How long does it take to teach a writing course?
The amount of time teachers have to spend with or on individual students has been carefully examined specifically for writing courses in college. In terms of issues like time per student and pay rates for teachers, it is clear that smaller classes are crucial. Richard Haswell of Texas A&M Corpus Christi has calculated a conservative estimate of the time involved in teaching typical first-year writing courses, using forty minutes per paper and allowing for two drafts, comments and grading, as follows:
25 students, four substantial out-of-class essays, one required individual conference, end-of-the-semester portfolio of writings.
The total is 231 hours.
That is the most conservative estimate, and a more realistic one probably would add at least 20-30 hours.
from Alice Horning’s The Definitive Article on Class Size from the Writing Program Administrators Journal, page 17.
Personal musings:
This is going to be a problem for me. I am teaching six composition courses this fall. Yes, you read that correctly. Six. And in two of those courses, I am not allowed to use four papers. The students must have six. I used to do seven. Now however I am thinking six is good.
So, six courses. 6 x 231 = 1386
Hmm. Over fifteen weeks, that is almost one hundred hours a week. Dang, I hope that doesn’t really mean I’m going to be working that much. I have papers to write and publications to get out there.
Okay, now I am starting to scare myself. Maybe I should quit reading.
I wonder…
Could I get a research paper out of this? What if I wrote down how much I work?

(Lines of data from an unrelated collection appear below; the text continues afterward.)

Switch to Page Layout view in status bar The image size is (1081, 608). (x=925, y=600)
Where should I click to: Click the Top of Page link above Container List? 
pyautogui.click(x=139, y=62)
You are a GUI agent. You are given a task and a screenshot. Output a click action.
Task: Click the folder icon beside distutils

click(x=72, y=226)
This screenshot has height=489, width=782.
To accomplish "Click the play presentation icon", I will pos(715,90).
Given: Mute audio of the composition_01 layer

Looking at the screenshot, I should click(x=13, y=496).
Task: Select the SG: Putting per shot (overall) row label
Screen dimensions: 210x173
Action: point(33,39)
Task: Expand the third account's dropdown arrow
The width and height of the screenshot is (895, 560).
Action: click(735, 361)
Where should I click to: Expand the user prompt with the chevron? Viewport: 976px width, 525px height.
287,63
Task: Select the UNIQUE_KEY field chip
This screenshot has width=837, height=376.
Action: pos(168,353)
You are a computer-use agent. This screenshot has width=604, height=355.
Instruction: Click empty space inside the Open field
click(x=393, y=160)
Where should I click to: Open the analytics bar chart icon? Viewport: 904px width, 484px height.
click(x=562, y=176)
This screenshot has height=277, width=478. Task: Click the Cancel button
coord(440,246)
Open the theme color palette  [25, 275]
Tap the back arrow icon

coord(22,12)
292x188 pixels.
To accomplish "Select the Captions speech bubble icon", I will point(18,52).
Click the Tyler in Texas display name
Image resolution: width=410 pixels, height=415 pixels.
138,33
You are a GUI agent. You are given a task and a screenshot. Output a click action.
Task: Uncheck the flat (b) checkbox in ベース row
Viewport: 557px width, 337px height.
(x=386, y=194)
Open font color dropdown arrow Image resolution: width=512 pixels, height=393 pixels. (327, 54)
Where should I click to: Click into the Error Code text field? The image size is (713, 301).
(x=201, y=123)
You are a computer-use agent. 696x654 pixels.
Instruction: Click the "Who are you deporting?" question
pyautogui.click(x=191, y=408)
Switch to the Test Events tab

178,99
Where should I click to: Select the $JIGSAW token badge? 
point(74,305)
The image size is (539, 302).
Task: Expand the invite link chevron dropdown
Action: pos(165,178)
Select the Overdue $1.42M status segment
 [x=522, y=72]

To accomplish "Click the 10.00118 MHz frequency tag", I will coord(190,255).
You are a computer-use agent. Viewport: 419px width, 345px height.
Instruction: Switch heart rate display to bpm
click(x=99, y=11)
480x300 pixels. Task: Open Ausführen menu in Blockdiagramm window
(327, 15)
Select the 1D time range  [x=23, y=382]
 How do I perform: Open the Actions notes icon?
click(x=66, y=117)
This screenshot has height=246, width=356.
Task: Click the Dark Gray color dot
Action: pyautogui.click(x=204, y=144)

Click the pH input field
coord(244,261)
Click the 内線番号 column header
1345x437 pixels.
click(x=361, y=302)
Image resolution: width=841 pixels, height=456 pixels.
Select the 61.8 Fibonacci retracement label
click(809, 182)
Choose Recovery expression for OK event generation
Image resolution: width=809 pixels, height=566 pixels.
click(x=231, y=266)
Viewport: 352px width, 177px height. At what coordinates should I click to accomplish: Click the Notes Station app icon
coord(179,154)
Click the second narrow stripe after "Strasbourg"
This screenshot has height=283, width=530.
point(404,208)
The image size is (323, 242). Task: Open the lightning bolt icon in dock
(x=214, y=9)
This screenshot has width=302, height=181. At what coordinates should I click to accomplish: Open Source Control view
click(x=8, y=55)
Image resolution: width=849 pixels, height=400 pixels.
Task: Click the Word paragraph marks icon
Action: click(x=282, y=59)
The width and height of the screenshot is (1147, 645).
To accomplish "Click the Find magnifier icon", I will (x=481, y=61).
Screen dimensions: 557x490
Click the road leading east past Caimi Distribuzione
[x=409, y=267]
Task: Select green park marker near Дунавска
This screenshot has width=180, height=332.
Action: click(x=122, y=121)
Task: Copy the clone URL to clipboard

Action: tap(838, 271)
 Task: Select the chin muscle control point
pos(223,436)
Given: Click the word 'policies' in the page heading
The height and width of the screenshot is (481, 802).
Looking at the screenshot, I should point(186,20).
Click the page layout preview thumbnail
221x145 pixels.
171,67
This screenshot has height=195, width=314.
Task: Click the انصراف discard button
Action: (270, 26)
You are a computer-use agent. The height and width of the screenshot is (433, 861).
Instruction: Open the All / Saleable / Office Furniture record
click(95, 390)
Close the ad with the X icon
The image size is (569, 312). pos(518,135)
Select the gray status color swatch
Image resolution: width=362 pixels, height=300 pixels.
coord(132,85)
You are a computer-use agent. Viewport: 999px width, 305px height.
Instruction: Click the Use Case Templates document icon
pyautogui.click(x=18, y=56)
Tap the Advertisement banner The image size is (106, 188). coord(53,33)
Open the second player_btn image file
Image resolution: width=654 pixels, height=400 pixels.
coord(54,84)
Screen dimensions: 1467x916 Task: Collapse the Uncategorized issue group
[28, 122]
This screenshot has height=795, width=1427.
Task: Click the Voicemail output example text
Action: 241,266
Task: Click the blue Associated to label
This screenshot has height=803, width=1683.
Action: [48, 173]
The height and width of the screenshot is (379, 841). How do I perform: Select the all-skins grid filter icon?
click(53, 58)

No. That would be bad. I read very quickly. (185 pages of fiction in 45 minutes ) People might take my numbers and assume that all teachers could do that.
Hmm. I need to think about that.
Also, I was reading through my old papers and instructions and I found a complete set of letters that I wrote to students over their papers. I probably spent more time commenting on those papers than the students spent writing them. That’s not exactly a fun idea. BUT I do like the idea of my students having complete discussions about their papers.
That is not going to happen this semester with my six composition courses, though.